[Begin SELECTED PASSAGE]

All other parameters are used when creating custum sample description in IsoMedia (eg, not using MPEG-4 streamType and ObjectTypeIndication). Their semantics are given in the QT (and IsoMedia) file format specification.

Each access unit is then described with a NHNTSample element.

Syntax

<NHNTSample DTS="..." CTSOffset="..." isRAP="..." isSyncShadow="..." mediaOffset="..." dataLength="..." mediaFile="..." xmlFrom="..." xmlTo="..." />

Semantics

  • DTS : decoding time stamp of the sample. If not set, the previous sample DTS (or 0) plus the specified DTS_increment is used. Value type: unsigned integer. Default Value: 0.
  • CTSOffset : offset between the decoding and the composition time stamp of the sample. Value type: unsigned integer. Default Value: 0.
  • isRAP : indicates if the sample is a random access point or not. Value type: "yes", "no". Default Value: "no".
  • isSyncShadow : indicates if the sample is a sync shadow sample (IsoMedia storage only). Value type: "yes", "no". Default Value: "no".
  • mediaOffset : indicates the position of the first byte of this sample in the media source file. Value type: unsigned integer. Default Value: 0.

[End SELECTED PASSAGE]
[Begin DATASET SECTION]

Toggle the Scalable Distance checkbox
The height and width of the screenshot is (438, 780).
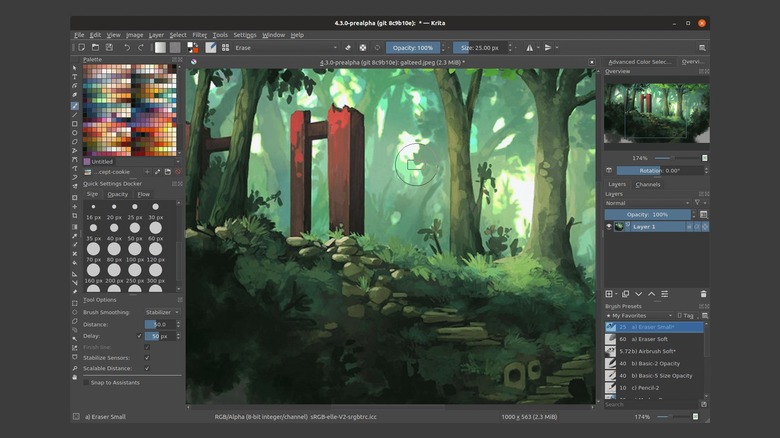coord(147,368)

[End DATASET SECTION]

▸ ACTIONS TO TAKE
[a] Answer these from the NHNTSample text, one per line:
(i) Which specification gives the semantics of the other parameters used for a custom sample description?
(ii) What DTS value is used when DTS is not set?
(iii) What is the default value of isRAP?
[b] Please write out the NHNTSample text word for word, starting with "All other parameters" and going on through "sample. Value type: unsigned integer. Default Value: 0.".

▸ EXERCISE SOLUTIONS
[a]
(i) The QT (and IsoMedia) file format specification.
(ii) The previous sample DTS (or 0) plus the specified DTS_increment.
(iii) "no"

[b]
All other parameters are used when creating custum sample description in IsoMedia (eg, not using MPEG-4 streamType and ObjectTypeIndication). Their semantics are given in the QT (and IsoMedia) file format specification.

Each access unit is then described with a NHNTSample element.

Syntax

<NHNTSample DTS="..." CTSOffset="..." isRAP="..." isSyncShadow="..." mediaOffset="..." dataLength="..." mediaFile="..." xmlFrom="..." xmlTo="..." />

Semantics

  • DTS : decoding time stamp of the sample. If not set, the previous sample DTS (or 0) plus the specified DTS_increment is used. Value type: unsigned integer. Default Value: 0.
  • CTSOffset : offset between the decoding and the composition time stamp of the sample. Value type: unsigned integer. Default Value: 0.